Mas o PT não “faz o diabo” o tempo todo, afirma Dilma – só “quando é a hora da eleição”. Ocorre que, no Brasil, a eleição já começou. “Em 2013 o bicho vai pegar”, prometeu ainda no ano passado o secretário-geral da Presidência, Gilberto Carvalho. E o partido já faz valer a previsão de Carvalho, ao dirigir suas baterias contra a imprensa livre. Na sexta-feira, o Diretório Nacional do PT divulgou uma resolução que exorta os militantes a colher assinaturas para um Projeto de Lei de Iniciativa Popular que estabeleça um novo marco regulatório das comunicações.
O texto desse projeto de lei ainda não está pronto, mas, segundo o Fórum Nacional pela Democratização da Comunicação (FNDC), ele será escrito “com base nas diretrizes aprovadas na 1.ª Conferência Nacional da Comunicação, realizada em 2009”. Algumas dessas diretrizes estabelecem desde assuntos “obrigatórios” nas pautas jornalísticas até a maneira como certas realidades devem ser tratadas pelos veículos de comunicação. Mais preocupantes, no entanto, são as propostas de “submeter o rádio e a televisão abertos (...) à regulação e fiscalização por parte de agência reguladora (...) no que se refere ao conteúdo divulgado”, ou ainda criar uma “comissão sobre violações de direitos humanos nas comunicações, com a função de (...) encaminhar sugestões de reparação ou punição” – item que soaria inofensivo se não fosse o peculiar entendimento que o PT tem sobre o que sejam “direitos humanos”, enunciado na versão mais recente do Plano Nacional de Direitos Humanos (PNDH3) do governo.

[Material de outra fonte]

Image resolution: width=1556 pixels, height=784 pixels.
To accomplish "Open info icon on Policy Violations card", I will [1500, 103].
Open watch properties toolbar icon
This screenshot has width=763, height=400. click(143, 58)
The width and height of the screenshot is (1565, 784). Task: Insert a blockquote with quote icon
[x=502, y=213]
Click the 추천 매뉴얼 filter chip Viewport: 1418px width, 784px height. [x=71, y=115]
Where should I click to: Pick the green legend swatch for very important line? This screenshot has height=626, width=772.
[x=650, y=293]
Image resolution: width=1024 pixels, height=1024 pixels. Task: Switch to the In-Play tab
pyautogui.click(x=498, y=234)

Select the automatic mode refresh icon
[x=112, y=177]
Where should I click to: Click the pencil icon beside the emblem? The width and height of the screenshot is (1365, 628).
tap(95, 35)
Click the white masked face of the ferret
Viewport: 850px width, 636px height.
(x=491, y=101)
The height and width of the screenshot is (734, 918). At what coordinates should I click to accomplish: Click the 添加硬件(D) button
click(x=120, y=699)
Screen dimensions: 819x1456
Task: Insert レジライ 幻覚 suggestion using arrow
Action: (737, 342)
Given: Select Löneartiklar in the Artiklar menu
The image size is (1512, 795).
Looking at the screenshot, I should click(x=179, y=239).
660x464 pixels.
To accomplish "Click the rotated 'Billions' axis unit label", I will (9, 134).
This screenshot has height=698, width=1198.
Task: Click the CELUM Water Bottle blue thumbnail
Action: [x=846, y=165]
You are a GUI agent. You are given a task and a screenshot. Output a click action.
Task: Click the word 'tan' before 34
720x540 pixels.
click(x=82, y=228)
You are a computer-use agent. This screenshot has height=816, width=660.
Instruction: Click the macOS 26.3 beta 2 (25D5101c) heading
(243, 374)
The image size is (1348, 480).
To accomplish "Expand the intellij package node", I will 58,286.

As diretrizes aprovadas na Confecom de 2009 são uma versão atenuada do ideário do FNDC, que inclui a “inclusão, na estrutura das empresas de rádio e tevê, de mecanismos que estimulem e permitam o controle público sobre a programação” e pede que o “Marco Regulatório leve efetivamente à regulação da mídia, e contenha também mecanismos de controle, pela sociedade, do seu conteúdo e da extrapolação de audiência”. É neste clima de hostilidade contra o jornalismo livre que o PT se move; vão se acumulando episódios como o narrado pelo jornalista Merval Pereira, de O Globo, no dia 3, quando ele quase foi agredido por manifestantes de esquerda após ser reconhecido por um deles durante um evento. Tudo sob o olhar de aprovação de Rui Falcão, presidente do PT e um dos maiores críticos de qualquer imprensa que não seja subserviente ao partido.